We next examined the intracellular localization of NLRP3. Activation of the NLRP3 inflammasome led to a redistribution from the cytosol to the perinuclear space, a process considered as a hallmark of NLRP3 activation (Zhou et al., 2011; Ito et al., 2012; Johnson et al., 2013; Moriyama et al., 2016). Although cells expressing the ion channel activity-loss mutants 3a-CS or V25F uniformly expressed NLRP3 throughout the cytoplasm, it was redistributed to the perinuclear region in SARS-CoV 3a- or E-expressing cells (Figure 4). Together, these data provide evidence that the ion channel activity of the SARS-CoV 3a protein is essential for triggering the NLRP3 inflammasome.
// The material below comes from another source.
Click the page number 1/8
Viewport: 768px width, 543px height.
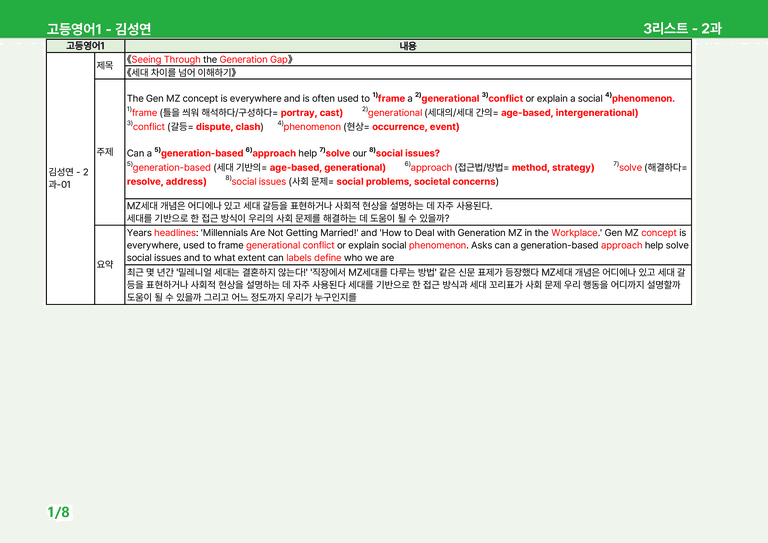58,512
Finally, we investigated the mechanism by which SARS-CoV 3a triggers NLRP3 inflammasome activation. A previous study showed that the 3a protein of SARS-CoV acts as a K⁺ channel (Lu et al., 2006). In addition, K⁺ efflux is a well-known activator of the NLRP3 inflammasome (Mariathasan et al., 2006; Petrilli et al., 2007). These observations prompted us to examine whether K⁺ efflux is required for 3a-mediated IL-1β secretion. To this end, BMMs in K⁺-rich medium were infected with influenza A virus or lentiviruses expressing the SARS-CoV E or 3a proteins. In agreement with a previous result (Ichinohe et al., 2010), we found that IL-1β secretion caused by influenza virus was completely blocked when the extracellular K⁺ concentration was increased to 130 mM (Figure 5A). The inhibitory effect of the K⁺-rich medium was also observed when cells were stimulated with lentiviruses expressing the SARS-CoV E or 3a proteins (Figure 5B). Since mitochondrial ROS are important for NLRP3 inflammasome activation (Nakahira et al., 2011; Zhou et al., 2011), we next stimulated BMMs with extracellular ATP or lentiviruses expressing the SARS-CoV E or 3a proteins in the presence or absence of the antioxidant, Mito-TEMPO, a scavenger that is specific for mitochondrial ROS (Jiang et al., 2009; Trnka et al., 2009). As reported previously (Nakahira et al., 2011; Ito et al., 2012), treatment of BMMs with Mito-TEMPO completely blocked IL-1β secretion in response to ATP (Figure 6A). Similarly, IL-1β release induced by the SARS-CoV E and 3a proteins was significantly inhibited by Mito-TEMPO (Figure 6B). These observations indicate that the SARS-CoV 3a protein disrupts intracellular ionic concentrations and causes mitochondrial damages, thereby activating the NLRP3 inflammasome.